= James Bruce (1769–1798) =

James Bruce (1769–1798) was a Member of Parliament for Marlborough in the Parliament of Great Britain from 1796 until 1797.

The youngest of the five sons of Charles Bruce, 5th Earl of Elgin, and of Martha Bruce, Countess of Elgin and Kincardine (1739–1810), Bruce was a brother of the collector Thomas Bruce, 7th Earl of Elgin, known for bringing the Elgin Marbles from Athens. He entered Westminster School in 1778 and was at Christ Church, Oxford, from 1786 to 1790, when he became a member of Lincoln's Inn.

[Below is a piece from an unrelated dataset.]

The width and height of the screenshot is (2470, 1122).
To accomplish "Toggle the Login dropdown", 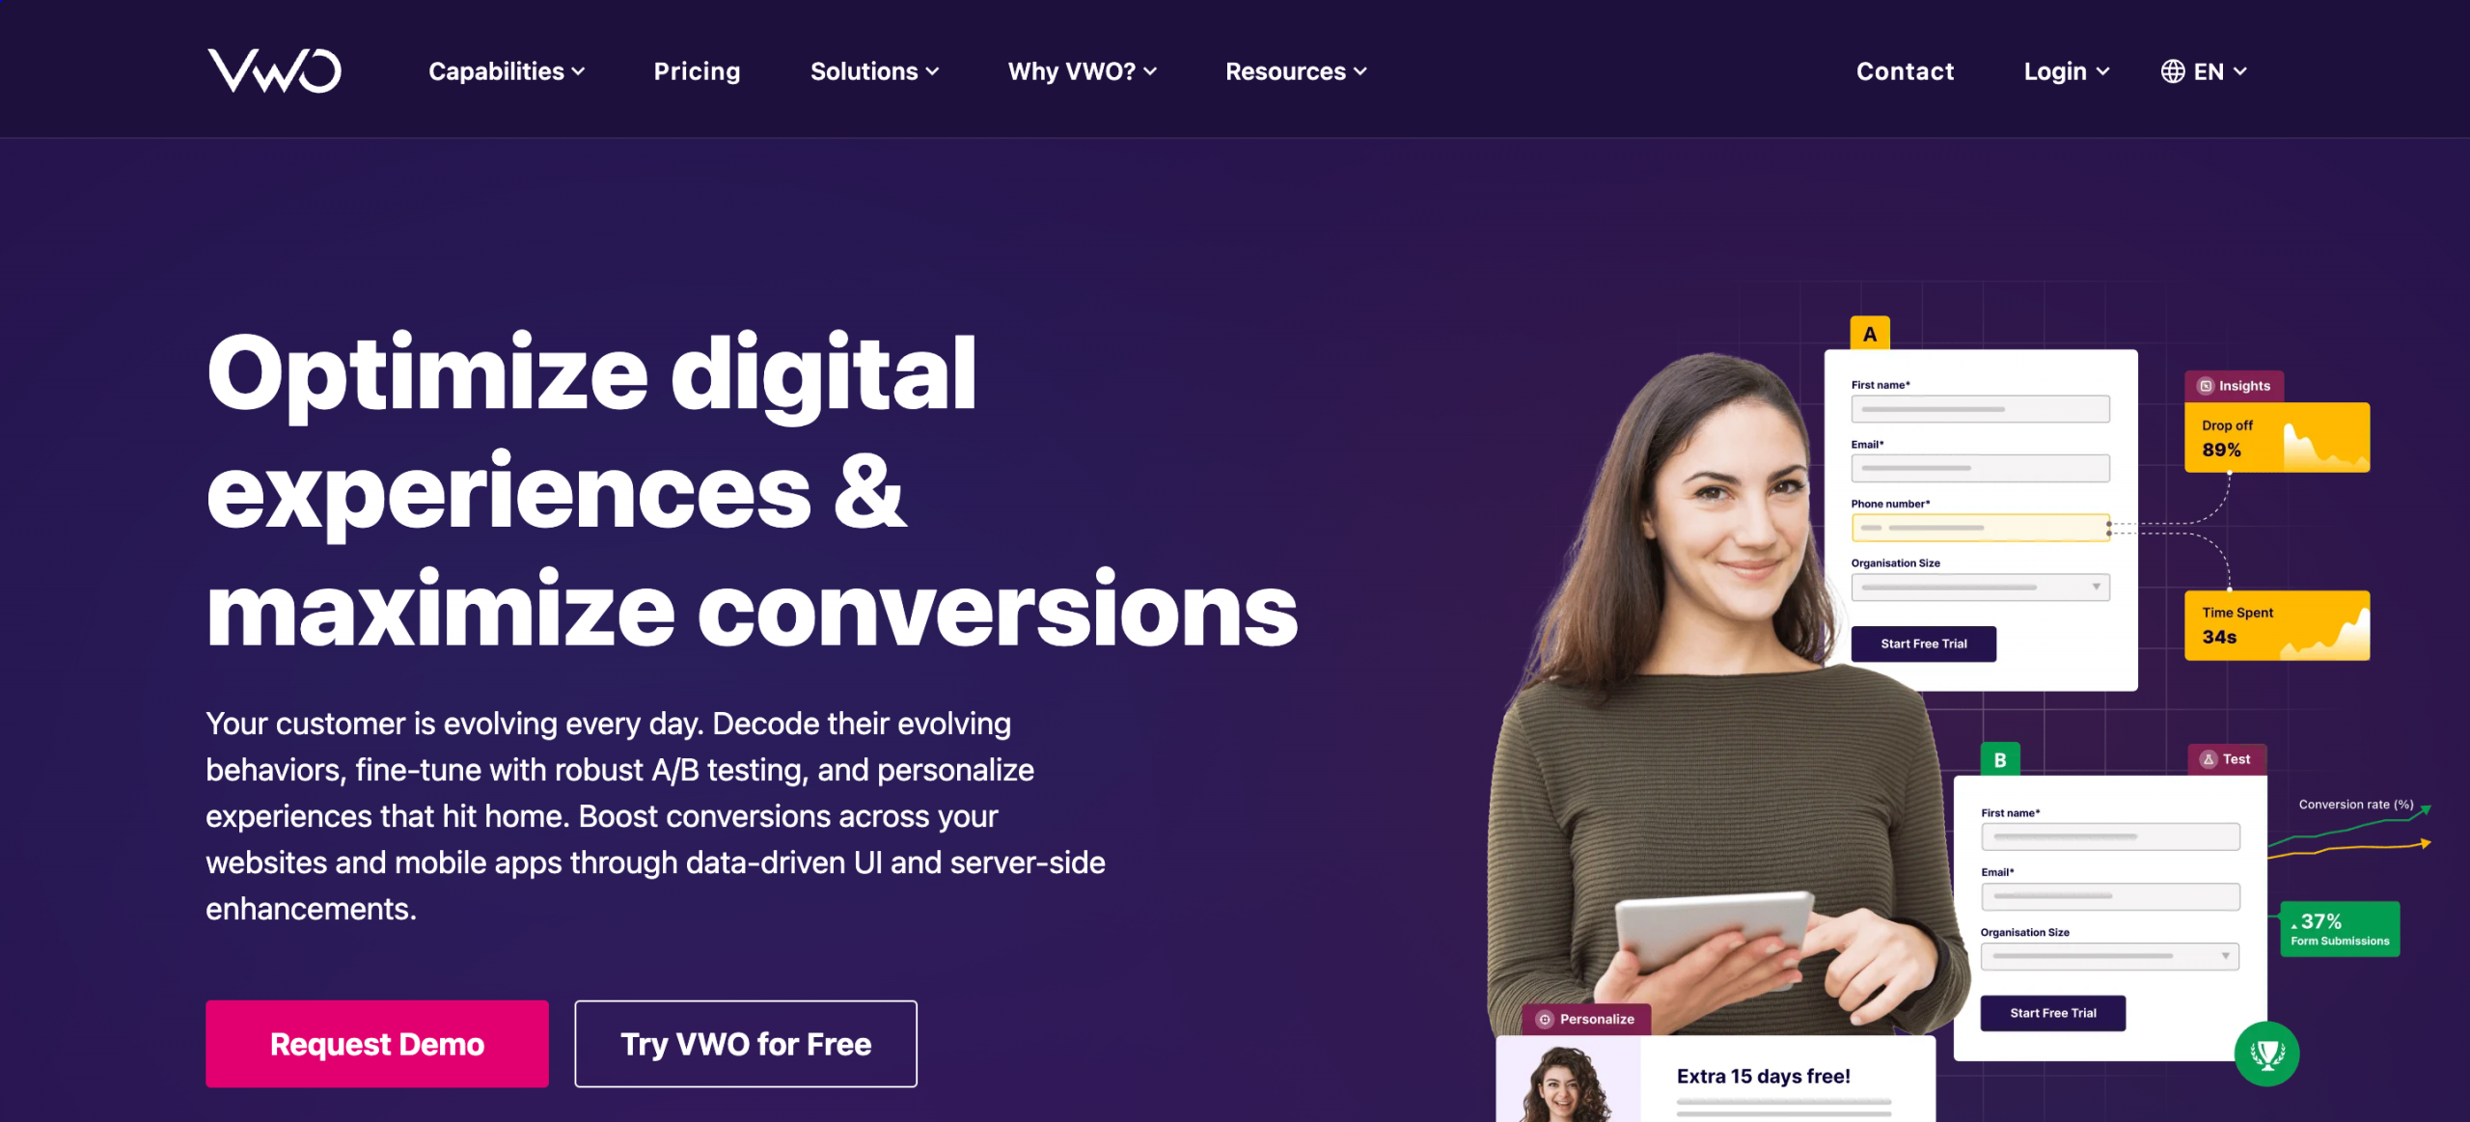I will [x=2065, y=71].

For a year he was a Member of Parliament for Marlborough, taking a seat previously held by his uncle General Thomas Bruce, before resigning by "taking the Chiltern Hundreds". He left parliament to accept a post as a précis writer at the Foreign Office at a salary of £300 a year.

On 10 July 1798, aged only twenty-nine, he was drowned while crossing the River Don at Barnby Dun in Yorkshire, when his horse was swept away by the stream. He was remembered as amiable and virtuous.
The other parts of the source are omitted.